Skip to search.

Breaking News Visit Yahoo! News for the latest.

×Close this window

Executive director Hancock defends BCS

As the 14th season of college football’s Bowl Championship Series gets ready for this week’s opening kickoff, I know there are some fans who wish the game followed the same postseason format as NCAA basketball. As great as playoffs can be, a football tournament would do immense damage to the best regular season in all of sports and it would end America’s bowl tradition as we know it.

College football is unique and that’s what makes it so special. No sport has a regular season as exciting as college football’s, in large part because football does not have a postseason tournament. The focus is on four months, rather than four weeks.

Bill Hancock, executive director of the BCS, says every game counts in college football's regular season.
(AP)

Every game counts in college football’s regular season. Any tournament-style format would quickly diminish the value of football’s unique regular season, especially the frequently touted 8- or 16-team formats.

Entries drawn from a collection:
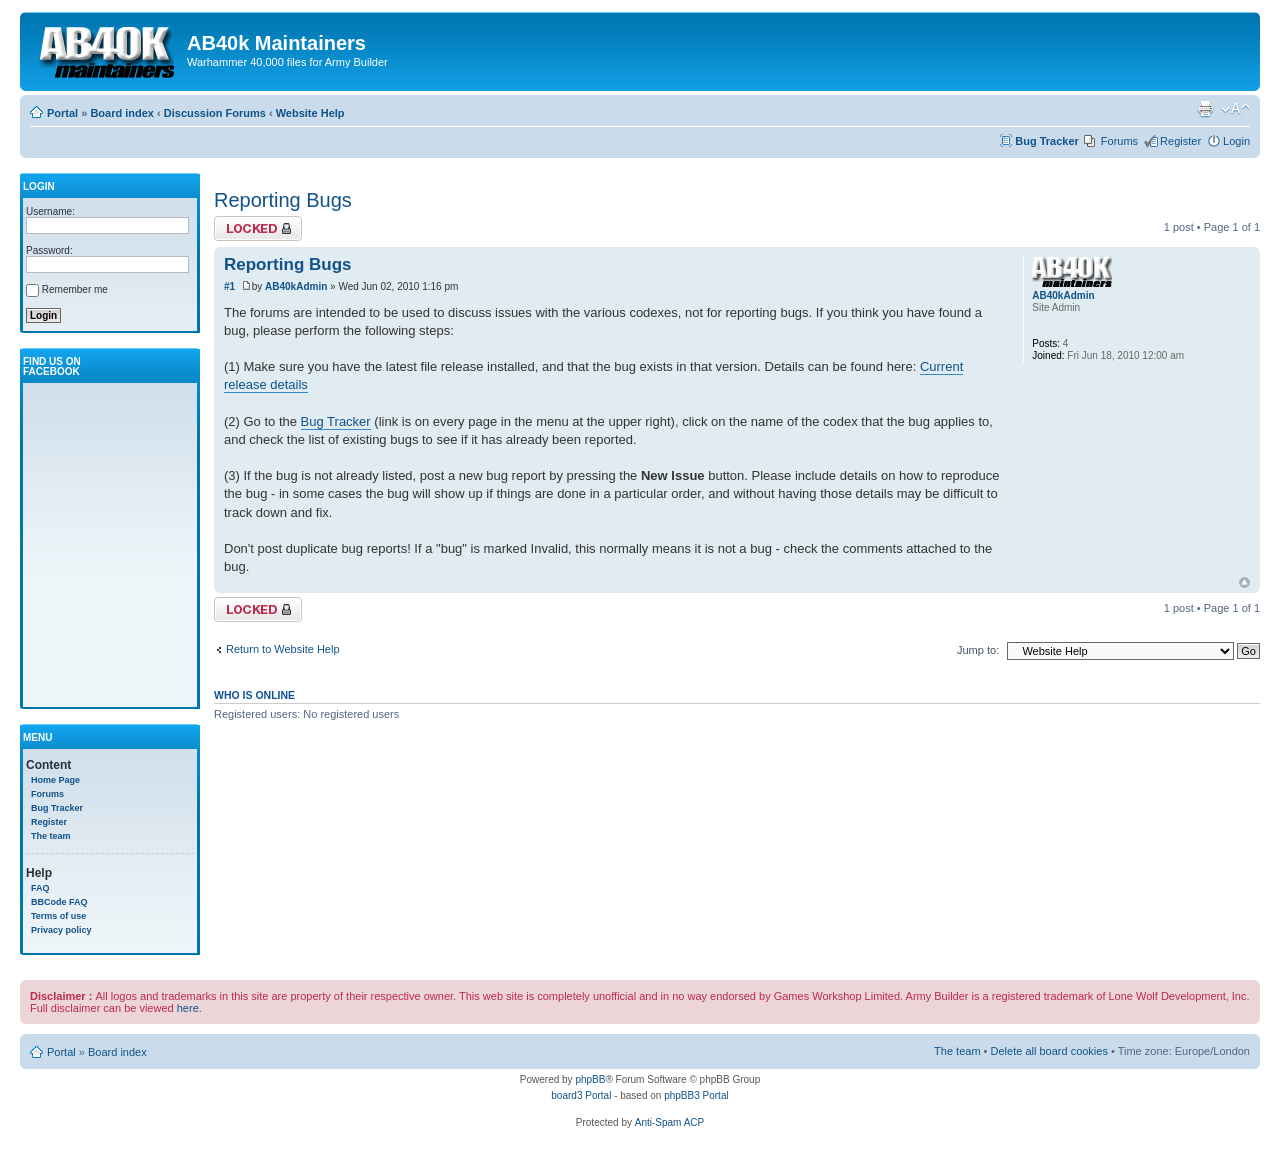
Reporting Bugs (283, 200)
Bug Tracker (1047, 141)
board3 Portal (581, 1095)
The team (51, 836)
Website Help (310, 113)
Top (1244, 582)
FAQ (40, 888)
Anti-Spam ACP (669, 1122)
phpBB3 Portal (696, 1095)
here (188, 1008)
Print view (1205, 109)
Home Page (55, 780)
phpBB (590, 1079)
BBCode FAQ (59, 902)
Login (1236, 141)
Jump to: (978, 650)
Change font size (1235, 109)
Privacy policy (61, 930)
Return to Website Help (283, 649)
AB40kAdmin (296, 286)
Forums (1119, 141)
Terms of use (58, 916)
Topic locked (258, 228)
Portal (62, 113)
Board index (122, 113)
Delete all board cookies (1049, 1051)
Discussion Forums (215, 113)
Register (1180, 141)
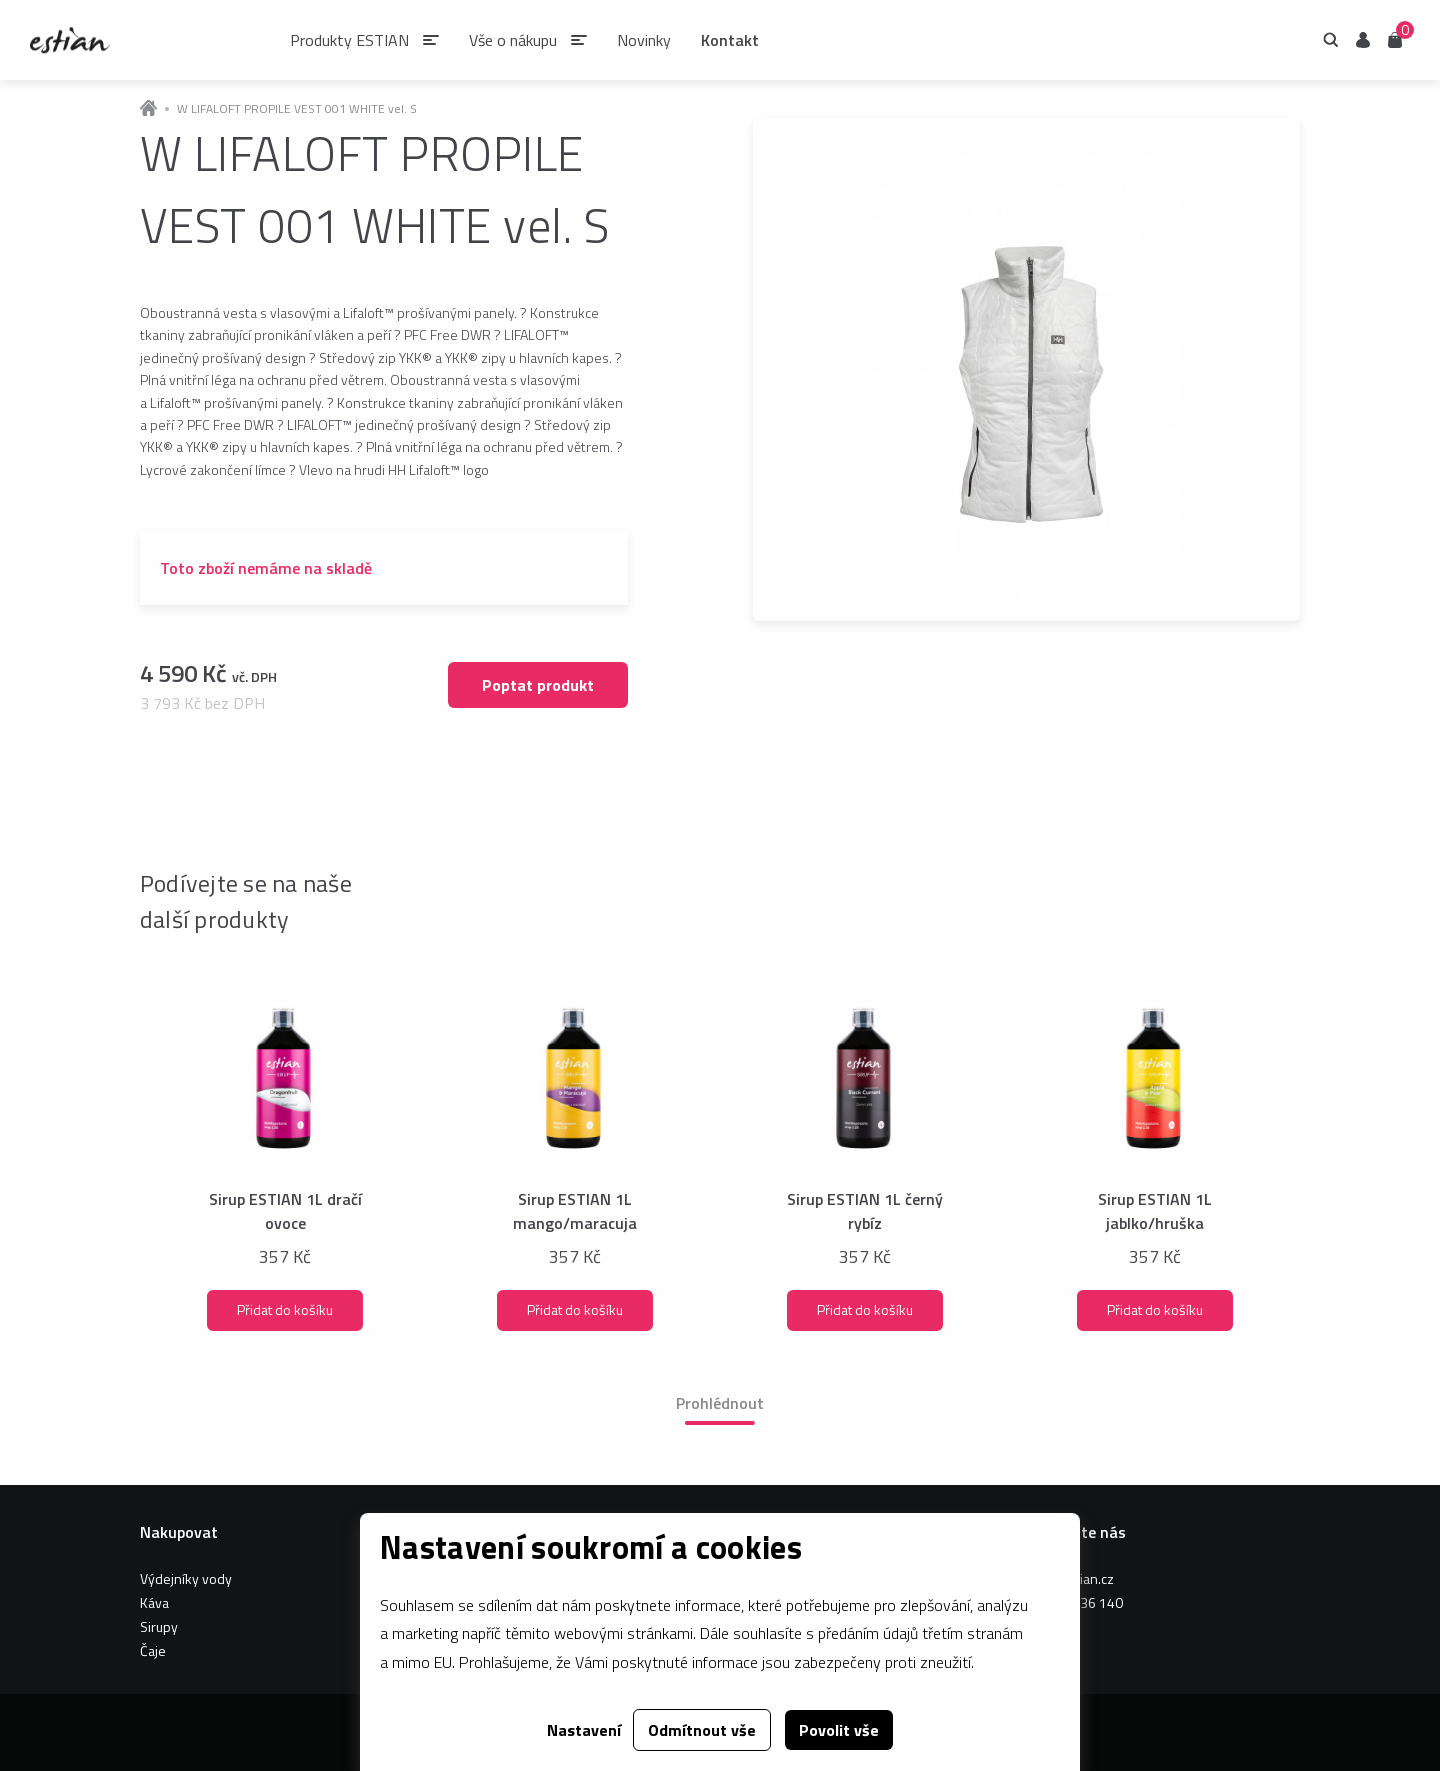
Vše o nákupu (513, 40)
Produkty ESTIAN (349, 40)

WRITTEN REQUEST ▸
Quote the article on the Bowl Championship Series word for word, from "As the 14th" to "than four weeks.".

COMPLETE ANSWER ▸
As the 14th season of college football’s Bowl Championship Series gets ready for this week’s opening kickoff, I know there are some fans who wish the game followed the same postseason format as NCAA basketball. As great as playoffs can be, a football tournament would do immense damage to the best regular season in all of sports and it would end America’s bowl tradition as we know it.

College football is unique and that’s what makes it so special. No sport has a regular season as exciting as college football’s, in large part because football does not have a postseason tournament. The focus is on four months, rather than four weeks.